### [TO DO]
Retype the entries, please, from their first line to the line containing "1200x675 pixels.", exactly and only those lines, minus the pictures.

Dataset entries:
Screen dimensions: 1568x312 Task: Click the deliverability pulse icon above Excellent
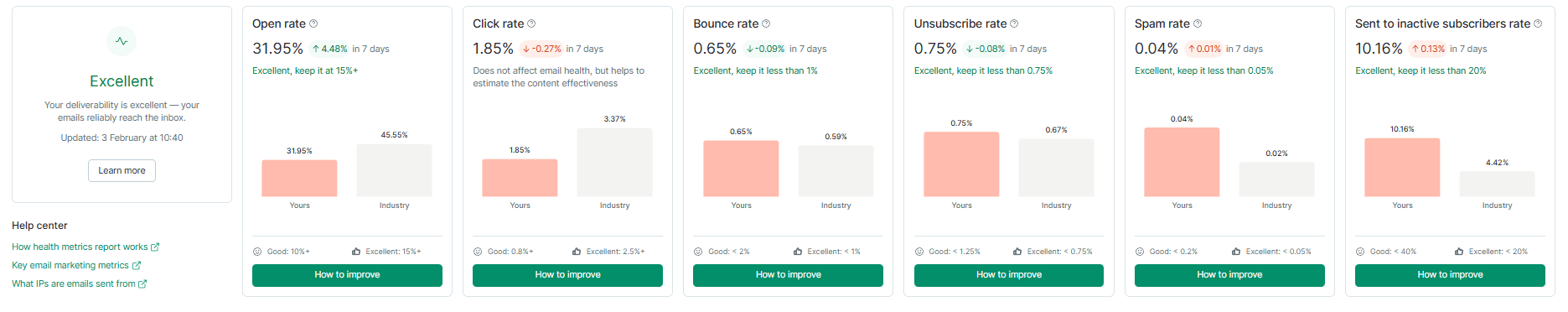pos(122,41)
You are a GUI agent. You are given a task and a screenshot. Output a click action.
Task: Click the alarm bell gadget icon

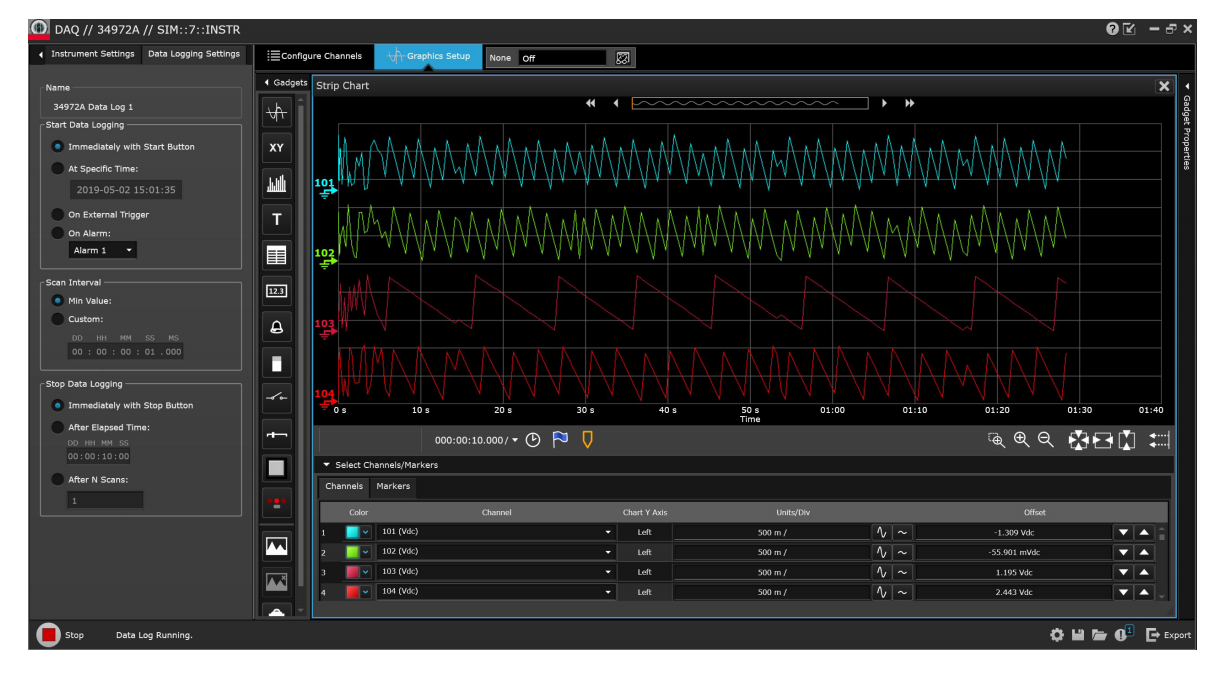[x=277, y=327]
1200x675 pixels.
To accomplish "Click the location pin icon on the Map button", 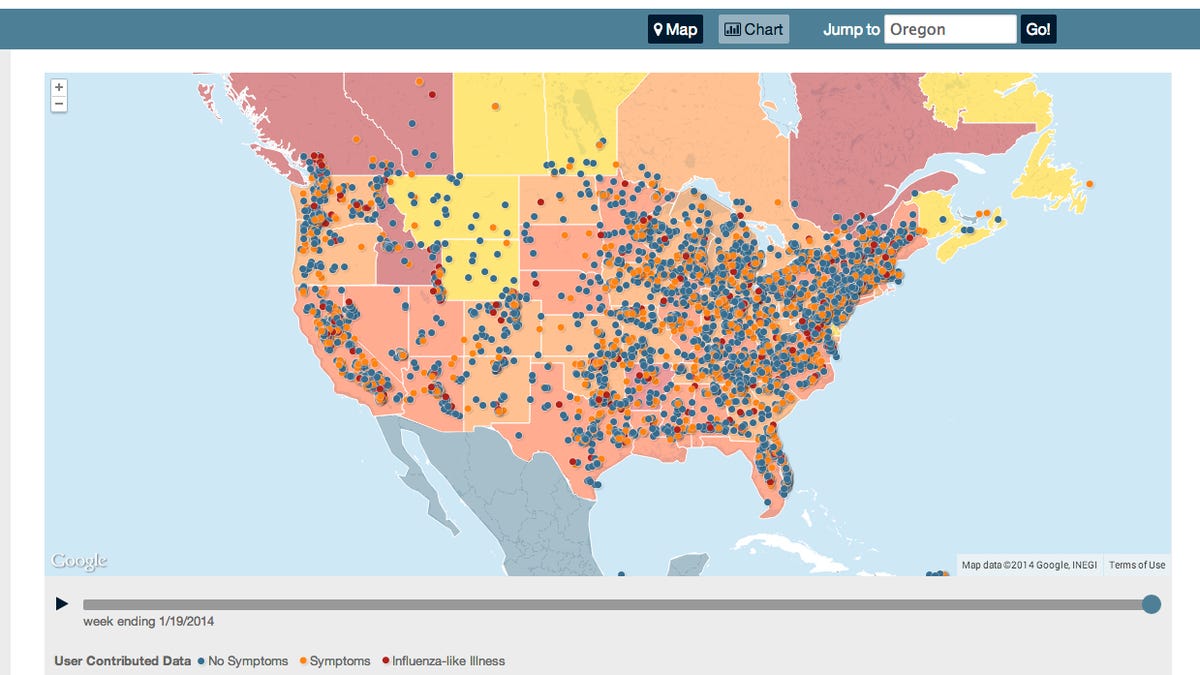I will tap(659, 29).
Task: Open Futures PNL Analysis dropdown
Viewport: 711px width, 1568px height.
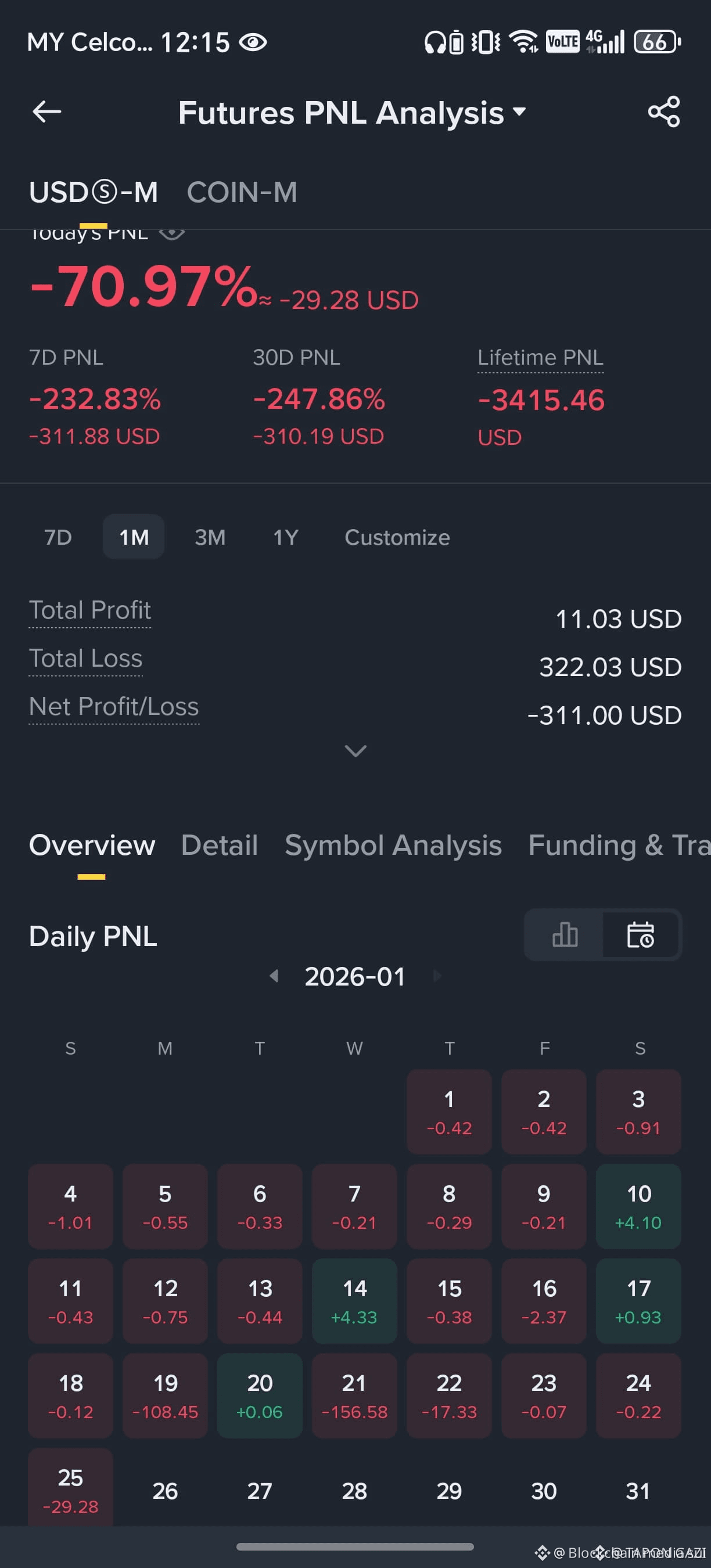Action: pyautogui.click(x=353, y=113)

### [EXPECTED ANSWER]
Screen dimensions: 1568x312 Task: Click the deliverability pulse icon above Excellent
pos(122,41)
You are a GUI agent. You are given a task and a screenshot. Output a click action.
Task: Click the alarm bell gadget icon

[x=277, y=327]
1200x675 pixels.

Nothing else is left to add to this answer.